» Written tasks
(A) In the Otto and diesel cycle excerpt, explain why the diesel cycle's heat-addition line from state 2 must extend further to the right on the T s diagram.
(B) Answer these questions from the Otto and diesel cycle excerpt:
(i) Why can the diesel cycle reach very large compression ratios?
(ii) Which diagram gives work done information directly?
(iii) What kind of cycle must it be for the area under the T s diagram to equal the cyclic integral of del q?
(C) Please return the stretch of the Otto and diesel cycle excerpt from "Same compression ratio" through "way of comparison.", copied word for word.

Same compression ratio will not be the case for Otto cycle and diesel cycle. Because you
are solely compressing air and not air fuel mixture in the diesel cycle, you can go up
to very large compression ratio, and at very large compression ratios, the diesel cycle
might have an efficiency which is quite large. So, same r may not be the same basis for comparison,
but hypothetically, if it’d have been same r, then Otto is greater than diesel. So—but
this mathematical way of comparison can also be substituted by a more physical way of comparison.
So, I will try to give you two examples of comparison of Otto cycle and diesel cycle
before we call it a day today. Okay? So, the first—so, for any comparison, there
should be a basis for comparison. You should not compare apple with an orange. So, for
common basis, let us say, for the same r and same Q H. When heat transfer is given as a
basis, it is better to use the T s diagram, because heat transfer information is directly
available from T s diagram. Work done information is directly available from the p v diagram.
But interestingly, the area under the p v diagram is same as the area under the Ts diagram
for a cycle. Because cyclic integral of heat equal to cyclic integral of work, and area
under the Ts diagram is cyclic integral of Tds which is cyclic integral of del q. So,
area under the p v diagram is same as the area under the T s diagram is same as the
net work and is same as the cyclic integral of heat, all these things are equal if it
is an internally reversible cycle. Because if it is not an internally reversible cycle,
you cannot write del q equal to Tds. So, area under the T s diagram is equal to
integral of del q—cyclic integral of del q, that you can write only for an internally
reversible cycle. Similarly, area under the p v diagram is same as the net work done for
an internally reversible or quasi equilibrium process or a collection of quasi equilibrium
processes. So, these things we must remember. So, same r and same QH. Same r means if you
start with the point 1, the state point 2 will be the same, because T 2 by T 1 is governed
by only R and gamma, right? Then—so, with white line, I will draw the—let us say,
the Otto cycle. This is—what? This is constant volume. And with a red colour, I
will draw the diesel cycle. So, from 2, you will have a constant pressure
line. So, if you have a constant pressure line, constant volume line is steeper than
constant pressure line. So, constant pressure line from 2 will go like this, and heat addition
being the same, the area under 2 to 3 represents the heat addition process in the T s diagram.
So, from 2 to 3, whatever is the area under that, that is the heat transfer, during heat
addition for the Otto cycle. For the diesel cycle, because this line is
going below to compensate for this loss of area, it should go further towards the right,
to make the area under 2 to 3 same as area under 2 to 3 prime. And then—so if you reject
heat with constant volume, then it is a basic continuation of 1 to 4 diagram. Then you see
for the same QH, which is having more q L? For the Otto cycle, this is the q L and for
the diesel cycle, you have this additional q L, right?

» Given material

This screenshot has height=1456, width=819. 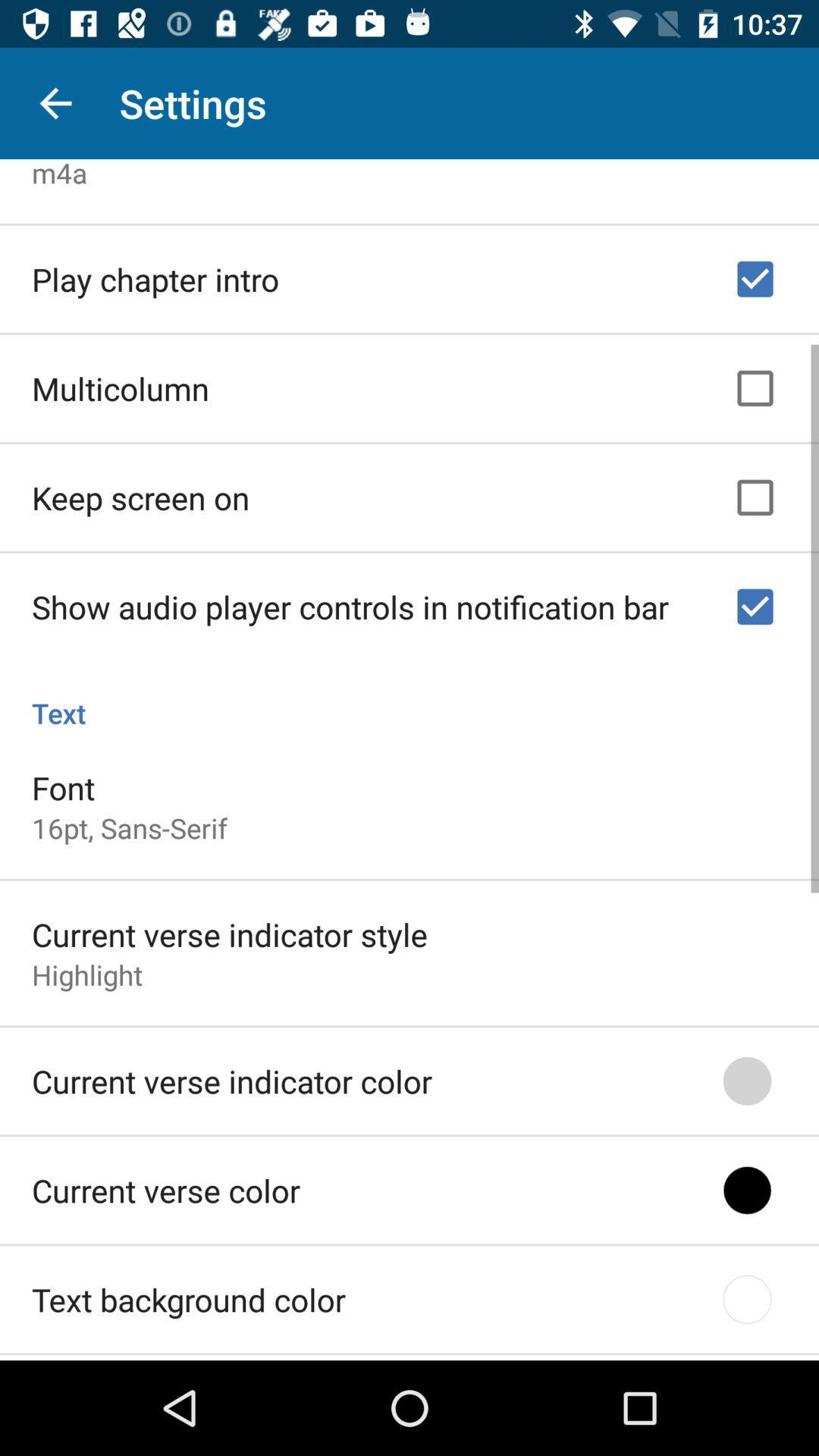 I want to click on icon next to the settings item, so click(x=55, y=102).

» Task-by-task outputs
(A) On the T s diagram, the diesel cycle's constant-pressure line from state 2 is less steep than the Otto cycle's constant-volume line, so it runs below it and covers less area. The heat added is the same for both cycles, so the diesel line has to go further right to make the area under 2 to 3 prime equal to the area under 2 to 3.

(B)
(i) The diesel cycle compresses only air, not an air-fuel mixture.
(ii) The p v diagram.
(iii) An internally reversible cycle.

(C)
Same compression ratio will not be the case for Otto cycle and diesel cycle. Because you
are solely compressing air and not air fuel mixture in the diesel cycle, you can go up
to very large compression ratio, and at very large compression ratios, the diesel cycle
might have an efficiency which is quite large. So, same r may not be the same basis for comparison,
but hypothetically, if it’d have been same r, then Otto is greater than diesel. So—but
this mathematical way of comparison can also be substituted by a more physical way of comparison.